Sunday, March 13, 2011

Memory leaks and other bugs

It was pointed out to me that my last post had a bug (one that I wasn't aware of). Specifically, pure_modify leaks the old value. It is a simple fix:

template<typename F>
T pure_modify(F f)
std::auto_ptr<T> mem;
T* old_val; // not an auto_ptr becase if we throw we have not taken ownership
// We either threw from user code, or from new. And throwing user
// user code would be wrong anyway (impure)
AdapterF<F,T> adapter;
adapter.f = f;
adapter.mem = &mem;
adapter.old_val = &old_val;
delete old_val;
return *mem.release();

We'll also need to adjust AdapterF for this

template<typename F, typename V>
struct AdapterF
F f;
std::auto_ptr<V>* mem;
V** old_val;
void* operator()(void *in)
V r = f(*(*old_val = static_cast<V*>(in)));
mem->reset(new V(r));
return static_cast<void*>(mem->get());

Once pure_modify returns, we know that the last pointer value in old_val belongs to us, because we've successfully replaced it with something else, and it becomes our responsibility to clean it up.

So then, what was the other bug I alluded to last time? That was the so-called "ABA" problem. Basically, with this code I treat pointers as being unique identities for the life of the process. However, all heap implementations reuse memory (that's sort of the point, if you didn't reuse it you wouldn't need free) so two different objects can have the same address at different points during the lifetime of the program.
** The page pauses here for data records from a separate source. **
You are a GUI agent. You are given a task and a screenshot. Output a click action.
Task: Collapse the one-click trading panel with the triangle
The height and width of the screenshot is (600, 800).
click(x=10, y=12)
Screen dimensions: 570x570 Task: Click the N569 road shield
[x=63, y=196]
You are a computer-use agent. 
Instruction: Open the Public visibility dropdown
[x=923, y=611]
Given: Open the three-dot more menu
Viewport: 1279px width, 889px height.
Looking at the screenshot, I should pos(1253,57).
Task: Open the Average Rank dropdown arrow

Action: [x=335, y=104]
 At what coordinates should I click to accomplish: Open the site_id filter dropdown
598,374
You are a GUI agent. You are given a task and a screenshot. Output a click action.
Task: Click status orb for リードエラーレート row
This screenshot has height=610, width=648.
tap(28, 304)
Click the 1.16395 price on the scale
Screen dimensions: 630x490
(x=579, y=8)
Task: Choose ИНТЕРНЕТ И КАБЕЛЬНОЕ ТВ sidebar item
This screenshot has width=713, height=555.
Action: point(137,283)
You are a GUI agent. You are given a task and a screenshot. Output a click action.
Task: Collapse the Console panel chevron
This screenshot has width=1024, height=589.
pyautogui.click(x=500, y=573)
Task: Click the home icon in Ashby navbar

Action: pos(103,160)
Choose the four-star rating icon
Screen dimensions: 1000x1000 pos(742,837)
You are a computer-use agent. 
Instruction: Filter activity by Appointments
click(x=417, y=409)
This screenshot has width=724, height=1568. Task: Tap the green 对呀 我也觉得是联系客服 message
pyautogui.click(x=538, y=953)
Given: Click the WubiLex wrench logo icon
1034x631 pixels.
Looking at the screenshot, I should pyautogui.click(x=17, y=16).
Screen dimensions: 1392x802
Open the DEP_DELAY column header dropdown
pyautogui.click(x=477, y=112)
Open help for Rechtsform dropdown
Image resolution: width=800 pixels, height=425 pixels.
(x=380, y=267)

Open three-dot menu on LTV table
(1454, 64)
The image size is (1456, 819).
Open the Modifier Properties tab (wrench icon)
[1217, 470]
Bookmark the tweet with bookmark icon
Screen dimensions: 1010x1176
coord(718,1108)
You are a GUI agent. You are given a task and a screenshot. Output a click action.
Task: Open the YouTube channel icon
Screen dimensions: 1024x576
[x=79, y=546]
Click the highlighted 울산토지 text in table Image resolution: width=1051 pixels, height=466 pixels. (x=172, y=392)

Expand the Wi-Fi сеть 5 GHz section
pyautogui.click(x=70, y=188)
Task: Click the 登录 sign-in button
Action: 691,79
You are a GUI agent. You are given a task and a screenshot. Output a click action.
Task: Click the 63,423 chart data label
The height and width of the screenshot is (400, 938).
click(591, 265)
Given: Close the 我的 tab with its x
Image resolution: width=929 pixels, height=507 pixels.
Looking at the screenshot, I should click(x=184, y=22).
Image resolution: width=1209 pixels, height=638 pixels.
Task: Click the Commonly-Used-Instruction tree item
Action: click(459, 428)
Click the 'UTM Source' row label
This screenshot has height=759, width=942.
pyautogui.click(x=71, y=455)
Two threads walk into an MVar. They both read the value and begin their operation. Thread A's operation is particular CPU intensive. Thread B is done lickity split and puts a new value in. Meanwhile Thread C comes along, and his operation is also fast. Thread B returned the old block of memory to the heap manger, so when Thread C finishes, it happens to grab that very same block for its result and puts it back into the MVar. Thread A finally finishes up, sees the pointer value is the same as last time, and happily shoves his modification in as the new value, completely unaware he had just wiped out the effects of two prior modifications.

And these sorts of things are the reasons why I'm probably not going to go off and implement this kind of abstraction at my day job. That and pure_modify's constraints aren't all that C++-friendly and it's hard to imagine good use cases. Some kind of atomic bignum library maybe?